Learning From the Lack of Losing

I woke up this morning and jumped on the Wii fit scale for the first time in a week hopeful to finally see my BMI go down some. Those hopes were shattered however. I stood there staring at the stupid, fat Mii while anger boiled inside me. How can that darn scale not be moving? I exercise for almost 2 hours just about every morning. Occasionally I miss a day here and there but I'm pretty consistent. I've been watching what I eat and have been cutting back on the abnormally large portions I usually consume. I try to do a cardio workout and weight training every day. This has been the case for 2 months now. How is it possible that I'm working this hard and not losing a single pound? How is it that I STILL can't fit into any of my jeans but one pair? (My skinny jeans will fit, ironically.) When setbacks like this happen it almost always pushes me to work even harder. I try to use it as motivation. But sadly I caught Kennedy's cold and feel lousy and it's raining outside today so I can't even go for a walk. This news put me into a slump. I still think I look alright, and I'm not going to give up or let this consume me, but after two months, I thought I'd at least see some results. But, no. Talk about frustrating. Anyway, I was feeling sorry for myself until I had an awakening.

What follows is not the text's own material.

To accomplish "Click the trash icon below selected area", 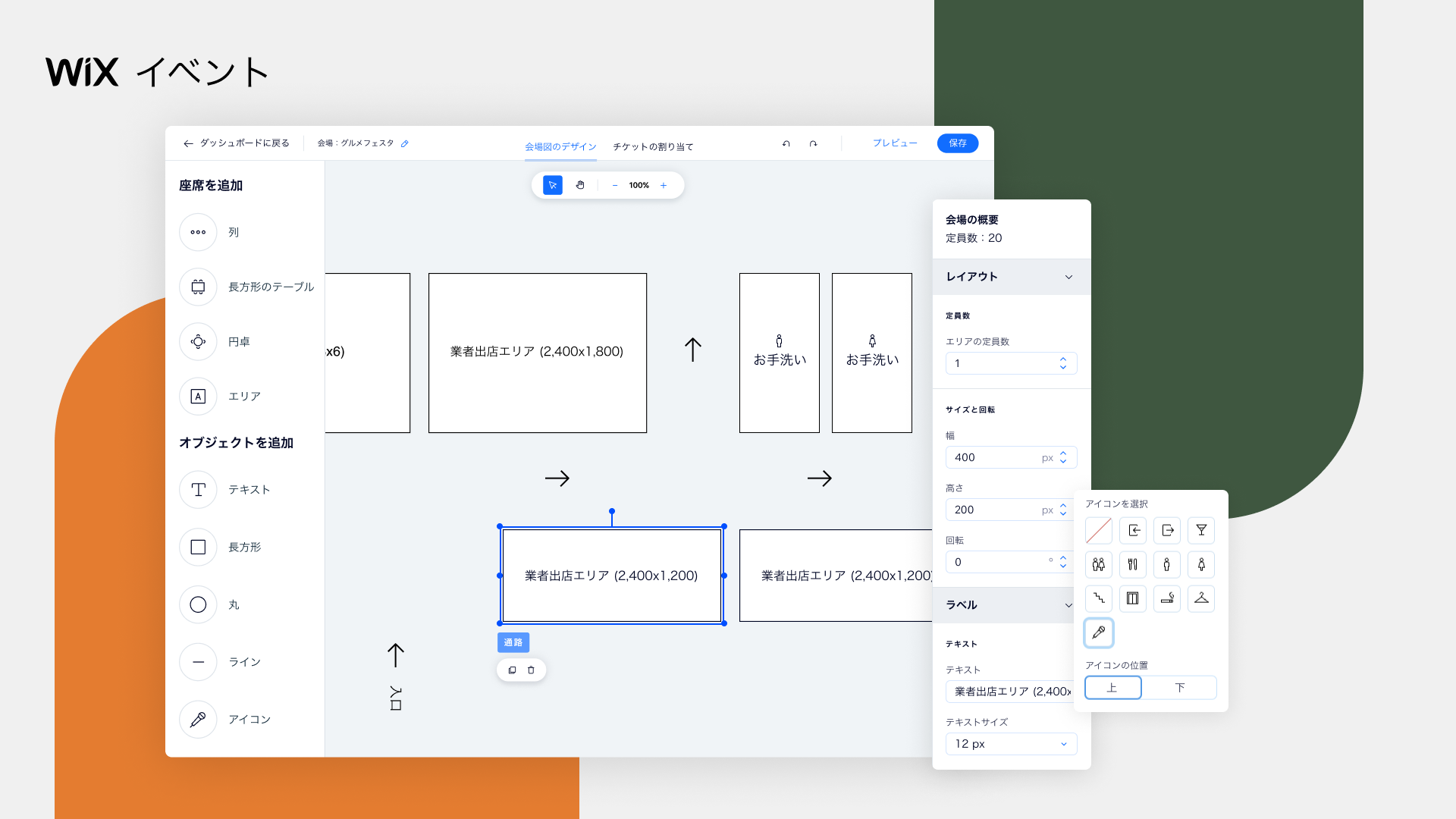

If failing to lose weight is the biggest worry I have today, I am one lucky person. I have truly been blessed and I need to remember all the good things that are happening in my life right now. Things could be much, much worse. I felt flooded with warmth and appreciation for all that I have. I have my health (despite this cold), an amazing, talented husband, a wonderful family, a home, the very BEST neighbors anyone could ask for, loving, caring friends, food on the table, money in the bank, a perfect, precious daughter who makes my heart feel like it's going to burst with how much I love her, reliable vehicles to drive... the list goes on and on. How selfish of me to sit and wallow in self-pity over not fitting into my jeans. The reason I don't fit in them is because I have my amazing daughter and I wouldn't trade her for anything!! After counting my blessings I felt a sudden urge to do good. I wanted to clean my house again, make treats for the neighbors, read my scriptures, give the neighbor kids rides home so they wouldn't have to walk in the rain, and reach out to anyone I possibly could. I instantly stood up to get to work. I must have stood up too fast in my lightheaded state because I felt woozy and had to sit back down again and face that as strongly as the desire to give back to the world is burning inside me right now, it's going to have to wait. I don't have the energy to clean my house, I don't want to take treats to neighbors and get them sick, and no matter how good my intentions are to help the neighbor kids out, trying to get them into my car would probably get me arrested. I can't do everything at once. I have every day of my life to do service. Instead, I'm using the weather and health induced house arrest time to prepare for my lesson on Sunday. I can still do something worthwhile sitting in my sweatpants on the couch, and that's what I intent to do. Yes, sweatpants.

1 comment:

Baxters said...

I loved this post, because I am feeling a little sad from baby weight. It really helped bring my feelings into perspective. Thanks!!